As Burns and Martin wrote: “Mr. McCarthy went so far as to say he would push Mr. Trump to resign immediately: ‘I’ve had it with this guy,’ he told a group of Republican leaders.” When that story got out, McCarthy issued a categorical denial. Never happened. Made up. Fiction.

It wasn’t.

Burns and Martin had it all on tape, and richest of all – our playwrights are flirting with farce here – McCarthy said he was done with Trump in a conversation that included Wyoming congresswoman Liz Cheney, one of the few Republicans immediately after the Capitol attack vowing to hold Trump to account.

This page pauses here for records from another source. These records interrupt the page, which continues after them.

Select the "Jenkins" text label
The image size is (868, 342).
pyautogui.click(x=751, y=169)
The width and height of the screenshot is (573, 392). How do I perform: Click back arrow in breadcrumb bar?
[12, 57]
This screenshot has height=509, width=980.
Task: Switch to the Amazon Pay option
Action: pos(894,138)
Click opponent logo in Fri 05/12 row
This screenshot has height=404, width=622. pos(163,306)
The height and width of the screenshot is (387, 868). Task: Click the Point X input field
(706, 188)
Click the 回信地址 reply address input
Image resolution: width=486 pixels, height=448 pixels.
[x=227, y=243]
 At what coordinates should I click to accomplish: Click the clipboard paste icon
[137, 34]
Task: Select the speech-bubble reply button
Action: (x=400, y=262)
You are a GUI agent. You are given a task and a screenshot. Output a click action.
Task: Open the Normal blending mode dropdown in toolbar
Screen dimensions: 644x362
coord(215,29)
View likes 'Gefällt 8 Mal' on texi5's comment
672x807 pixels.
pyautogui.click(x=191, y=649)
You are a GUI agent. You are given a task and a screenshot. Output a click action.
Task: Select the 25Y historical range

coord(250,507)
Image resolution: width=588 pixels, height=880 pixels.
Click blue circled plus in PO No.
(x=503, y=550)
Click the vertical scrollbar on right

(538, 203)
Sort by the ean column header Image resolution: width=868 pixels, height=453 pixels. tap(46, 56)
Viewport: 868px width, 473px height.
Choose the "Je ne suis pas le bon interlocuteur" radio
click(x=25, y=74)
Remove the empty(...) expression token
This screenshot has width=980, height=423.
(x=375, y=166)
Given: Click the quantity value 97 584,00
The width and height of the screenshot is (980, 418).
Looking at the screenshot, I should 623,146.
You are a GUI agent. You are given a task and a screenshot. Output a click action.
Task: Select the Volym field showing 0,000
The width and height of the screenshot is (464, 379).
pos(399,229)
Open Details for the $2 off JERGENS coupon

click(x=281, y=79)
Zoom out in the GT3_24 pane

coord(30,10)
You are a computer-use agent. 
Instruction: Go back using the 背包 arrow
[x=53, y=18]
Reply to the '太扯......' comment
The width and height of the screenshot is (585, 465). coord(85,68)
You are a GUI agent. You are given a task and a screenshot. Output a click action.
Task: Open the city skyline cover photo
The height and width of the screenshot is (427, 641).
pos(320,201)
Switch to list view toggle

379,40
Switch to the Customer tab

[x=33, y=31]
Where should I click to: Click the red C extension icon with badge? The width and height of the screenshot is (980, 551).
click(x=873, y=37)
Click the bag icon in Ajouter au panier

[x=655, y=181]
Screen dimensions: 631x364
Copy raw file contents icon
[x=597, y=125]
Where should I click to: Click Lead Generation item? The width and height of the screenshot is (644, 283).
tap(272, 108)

McCarthy, of course, never followed through on Trump, but instead drummed Cheney out of Republican leadership, attacked her patriotism and is hoping to prevent her re-election.

At first McCarthy’s obvious world-class lying seemed to put his leadership position in question, but that’s not how this conservative drama rolls. Our Kevin dismissed his prevarications as just typical old efforts to divide Republicans ahead of the November election. In other words, McCarthy lied about lying, then lied about why he had lied.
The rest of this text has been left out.